Non è un capolavoro, e non ne aveva le pretese (i blockbuster raramente ambiscono a tale status), ma non fa neppure schifo (come Il Codice, assolutamente pretenzioso, stolto e fuori luogo come opera filmica più che come fenomeno da baraccone). Probabilmente è anche dovuto al fatto che l’esposizione mediatica di Angeli e demoni è stata oltremodo minore a quella del suo predecessore, e alla fine della fiera va a finire che ti risulta pure più simpatico: ti sembra il fratello sfigato del Codice che, sotto sotto, è pure più interessante dell’altro. Intanto ha un grande valore: la cinepresa utilitaristica di Howard ama Roma solo come gli americani sanno fare (dai tempi in cui Audrey Hepburn scorazzava per la capitale sulla vespetta di Gregory Peck). Qualche incongruenza anche in questo giro turistico (una Sistina palesemente azzardata), ma il gioco vale la candela, almeno parzialmente (chi è lontano da Roma se la può godere in formato panoramico).

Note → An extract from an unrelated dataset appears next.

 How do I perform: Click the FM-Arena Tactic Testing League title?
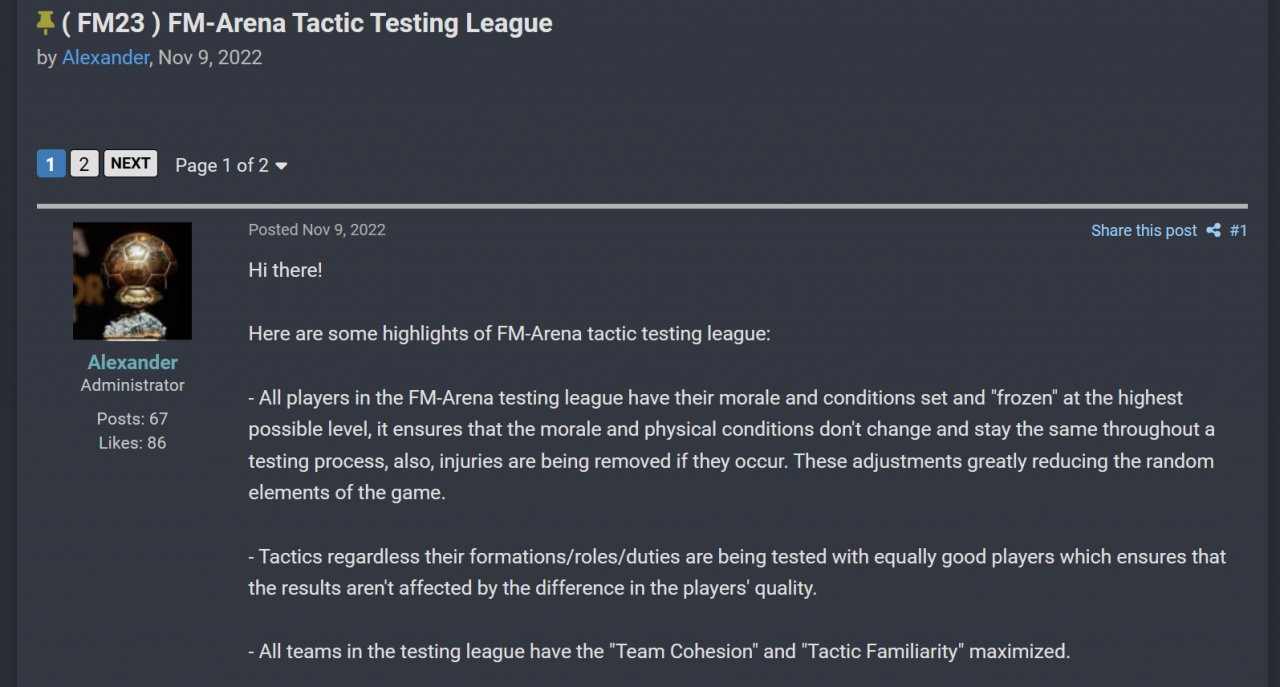308,23
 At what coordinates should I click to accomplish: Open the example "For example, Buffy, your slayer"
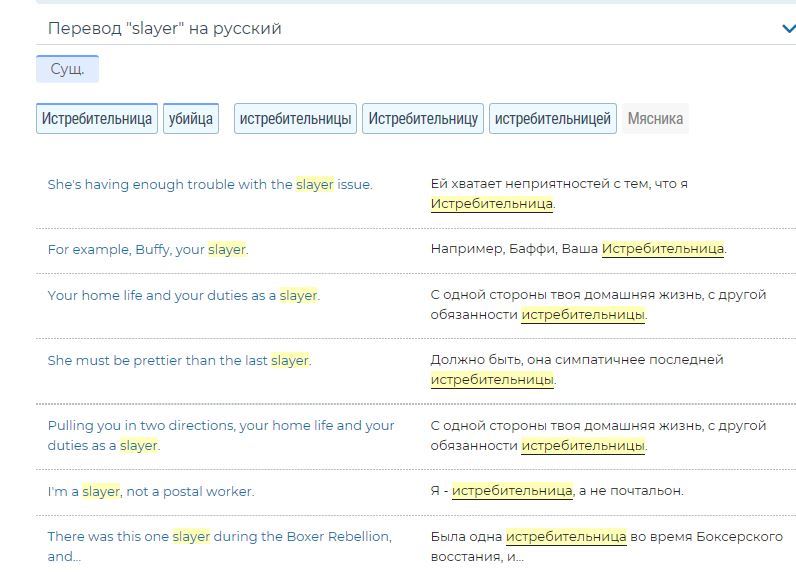pos(148,250)
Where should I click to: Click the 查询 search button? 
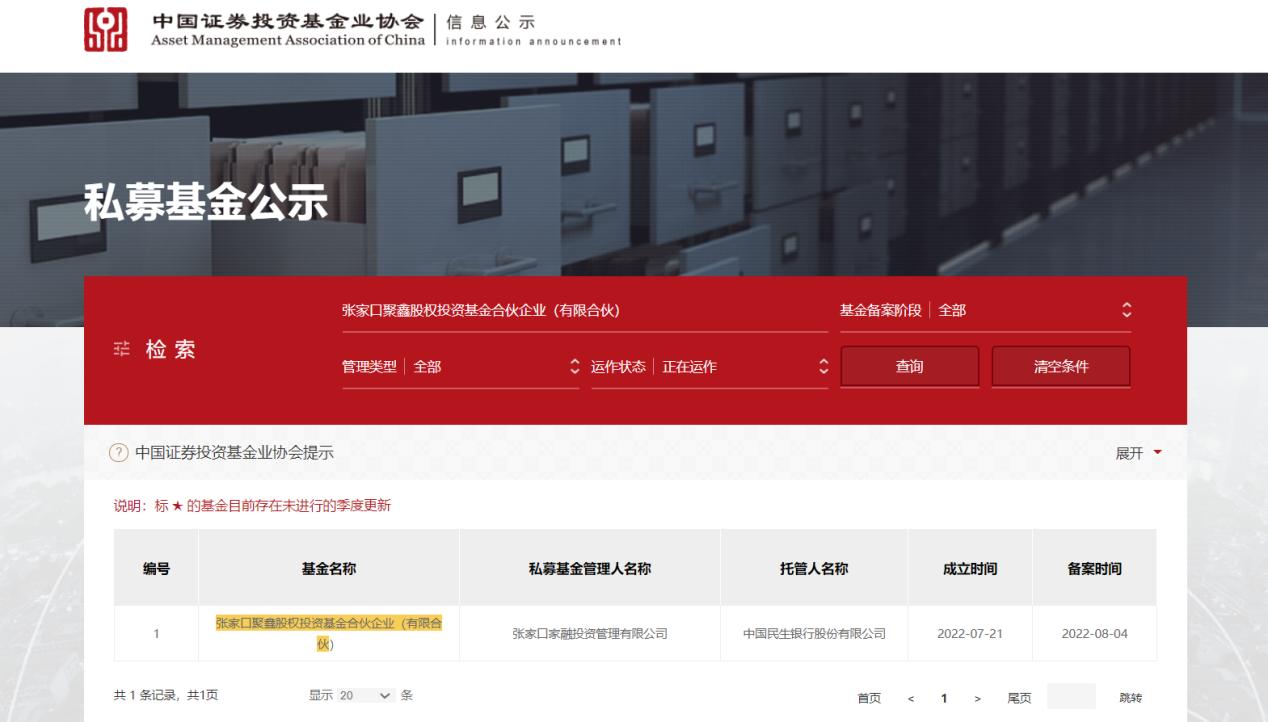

Certo, il thriller regge fino ad un certo punto: il divenire giallistico va avanti troppo meccanicamente (e le 19:59, le 19:00, morto, e poi cinquantanove minuti in cui non si capisce nulla; e le 20:59, morto, e poi cinquantanove minuti in cui non si capisce nulla; e così via fino alle 22:59, ma stavolta senza morto… e via discorrendo) e senza pathos (nonostante il sangue, il fuoco, i topi, le sparatorie… tutto molto prevedibile, automatico, ripetitivo); la risoluzione del mistero è fin troppo telefonata (tra l’altro tutto l’ambaradà di Illuminati e compagnia cantante – e tutti i tasselli faticosamente messi assieme dallo spettatore stordito – salta in aria, scatenando nel suddetto spettatore un sonoro, caloroso, accorato “mavaffancuore”), con un meccanismo abbastanza simile a quello del Codice; il finale è interminabile (stesso difetto nel precedente film), come se Langdon non si voglia rassegnare ad accettare che il mistero è risolto, troppo voglioso di scoprire sotto le sottane dei cardinali il terzo segreto di Fatima collegato alla generazione dell’antimateria in un laboratorio qualsiasi del Gran Sasso spostato da Tesla senza un apparente motivo. Sì, Voyager fa male. Comunque sia, tra cardinali mangiati da topi e conclavi profanati, esplosioni improbabili e figli impuri, uomini arsi vivi e passaggi segreti conducenti in Vaticano, Angeli e demoni ha il sacrosanto onore di aver ridonato capelli decenti al povero Tom Hanks. Dai, non facciamo gli spocchiosi, il film è tremendamente (ed involontariamente?) divertente, nonostante lo stato ansiogeno a cui ti costringe non di rado.